**Given problem:** Please rewrite the data below as a Markdown table with the columns No and Text, giving each nonblank line its own numbered row and skipping blank lines. Leave the pictures out of the table.

--- START ---

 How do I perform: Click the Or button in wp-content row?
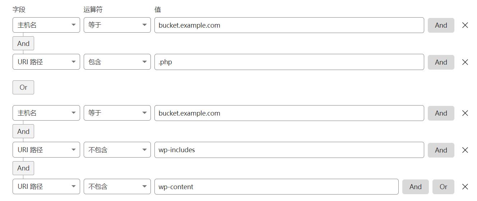click(443, 187)
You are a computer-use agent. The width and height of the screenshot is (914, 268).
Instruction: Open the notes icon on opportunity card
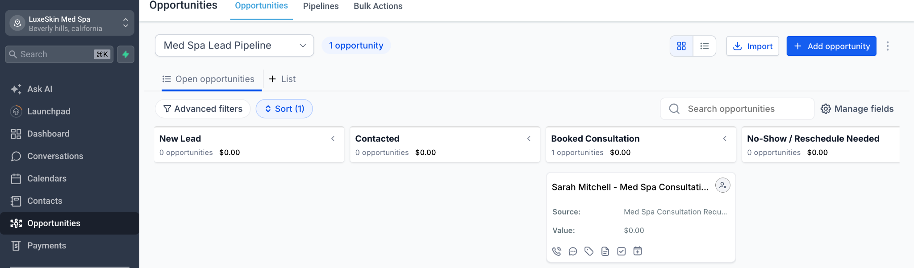(x=605, y=252)
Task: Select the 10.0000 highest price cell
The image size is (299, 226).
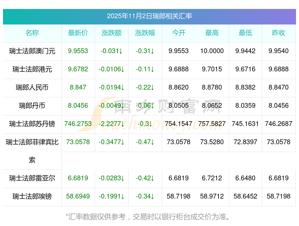Action: tap(212, 51)
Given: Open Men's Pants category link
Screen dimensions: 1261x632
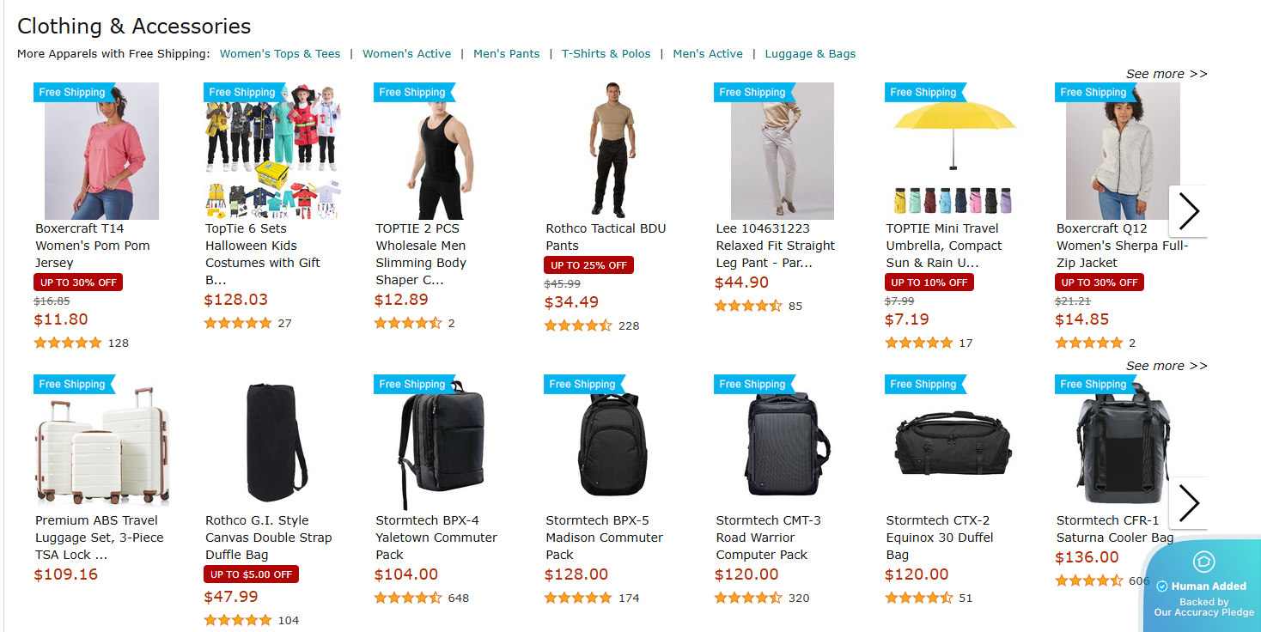Looking at the screenshot, I should coord(507,53).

--- END ---

**Correct answer:**
| No | Text |
|---|---|
| 1 |  How do I perform: Click the Or button in wp-content row? |
| 2 | click(443, 187) |
| 3 | You are a computer-use agent. The width and height of the screenshot is (914, 268). |
| 4 | Instruction: Open the notes icon on opportunity card |
| 5 | (x=605, y=252) |
| 6 | Task: Select the 10.0000 highest price cell |
| 7 | The image size is (299, 226). |
| 8 | Action: tap(212, 51) |
| 9 | Given: Open Men's Pants category link |
| 10 | Screen dimensions: 1261x632 |
| 11 | Looking at the screenshot, I should coord(507,53). |